Southern Poverty Law Center fires co-founder Morris Dees
The civil rights legal group Southern Poverty Law Center (SPLC) has fired one of its founders, Morris Dees.
Dees, 82, helped co-found SPLC in 1971 with Joseph J. Levin Jr. and Julian Bond. It started as a civil rights firm in Montgomery, Alabama, where it is still located today.
Primarily still a litigation organization, SPLC has become known for their tracking of hate groups and Teaching Tolerance program.
As it says on their website, Teaching Tolerance ‘combats prejudice among our nation’s youth while promoting equality, inclusiveness and equitable learning environments in the classroom’.
President Richard Cohen released a statement about Dees’ exit from the group.
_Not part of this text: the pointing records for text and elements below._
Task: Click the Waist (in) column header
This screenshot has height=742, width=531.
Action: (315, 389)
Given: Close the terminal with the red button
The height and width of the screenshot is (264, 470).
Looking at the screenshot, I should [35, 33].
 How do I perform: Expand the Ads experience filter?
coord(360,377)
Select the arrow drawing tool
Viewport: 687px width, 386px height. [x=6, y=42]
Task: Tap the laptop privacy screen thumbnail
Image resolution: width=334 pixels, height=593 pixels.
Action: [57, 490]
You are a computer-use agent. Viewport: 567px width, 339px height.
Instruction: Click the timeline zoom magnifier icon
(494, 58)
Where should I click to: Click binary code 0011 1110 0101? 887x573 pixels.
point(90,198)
‘As a civil rights organization, the SPLC is committed to ensuring that the conduct of our staff reflects the mission of the organization and the values we hope to instill in the world,’ he said.
‘When one of our own fails to meet those standards, no matter his or her role in the organization, we take it seriously and must take appropriate action.’
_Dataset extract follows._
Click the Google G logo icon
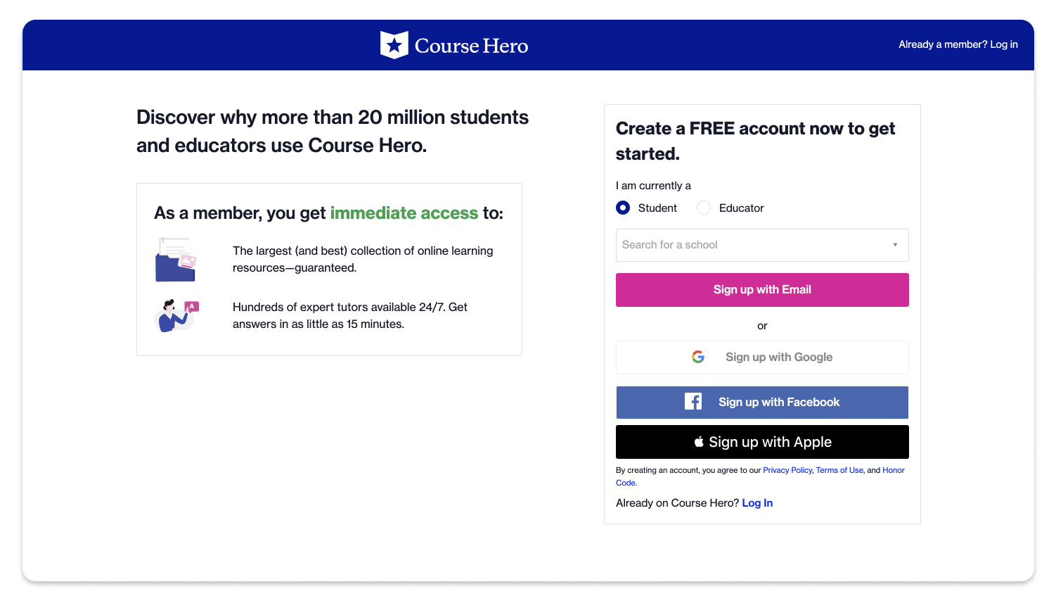 [x=698, y=358]
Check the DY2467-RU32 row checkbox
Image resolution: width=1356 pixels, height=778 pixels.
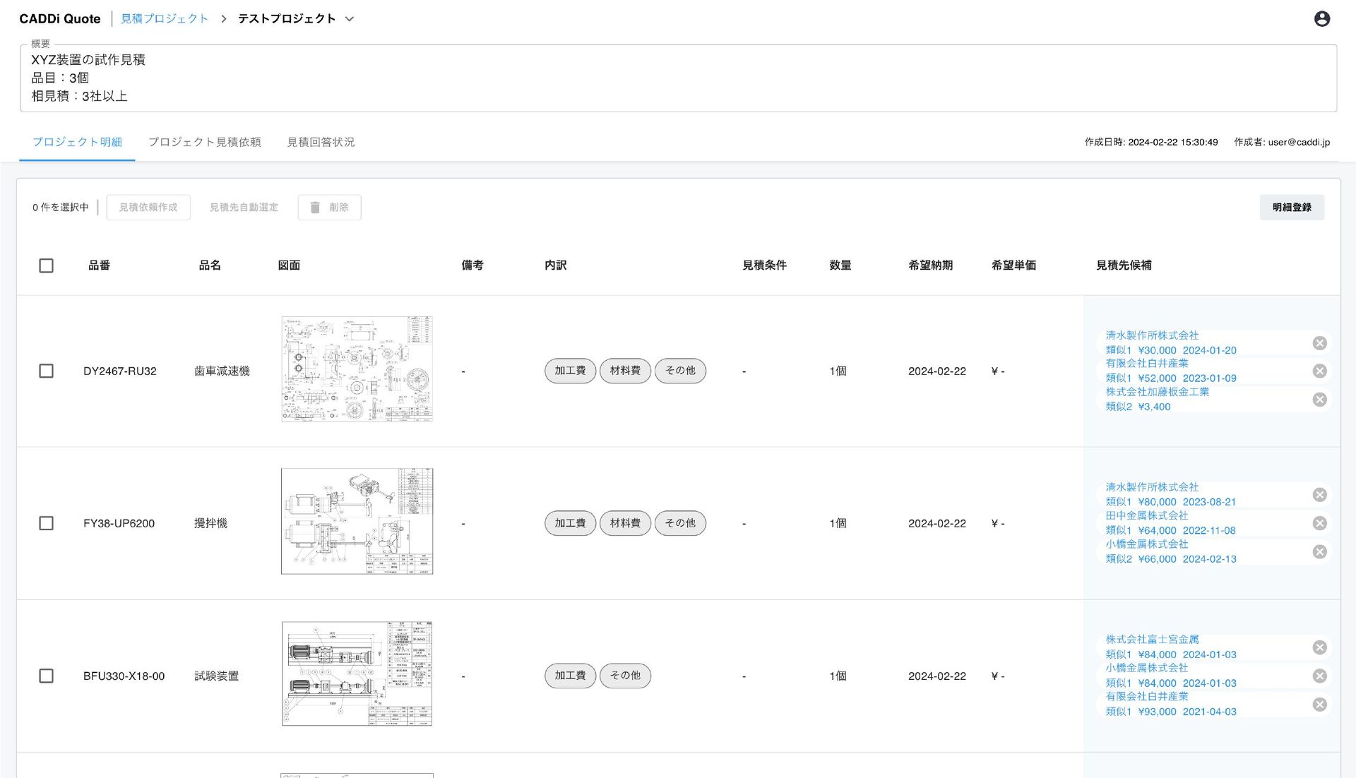click(x=46, y=370)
The organization gave no specific reason for Dees’ ousting. However, he told the Associated Press it was a personal issue and that he wished the SPLC luck.
The SPLC website also removed Dees’ biography, according to NPR.
Finally, the organization made an announcement that numerous actions are being implement to ensure ‘all voices are heard and all staff members are respected’.
Earlier this year, the SPLC released an alarming report showing the rise of hate groups in the United States.
They work specifically against conservative groups like Alliance Defending Freedom and Liberty Counsel, who has represented people like baker Jack Philipps and Kim Davis in the past.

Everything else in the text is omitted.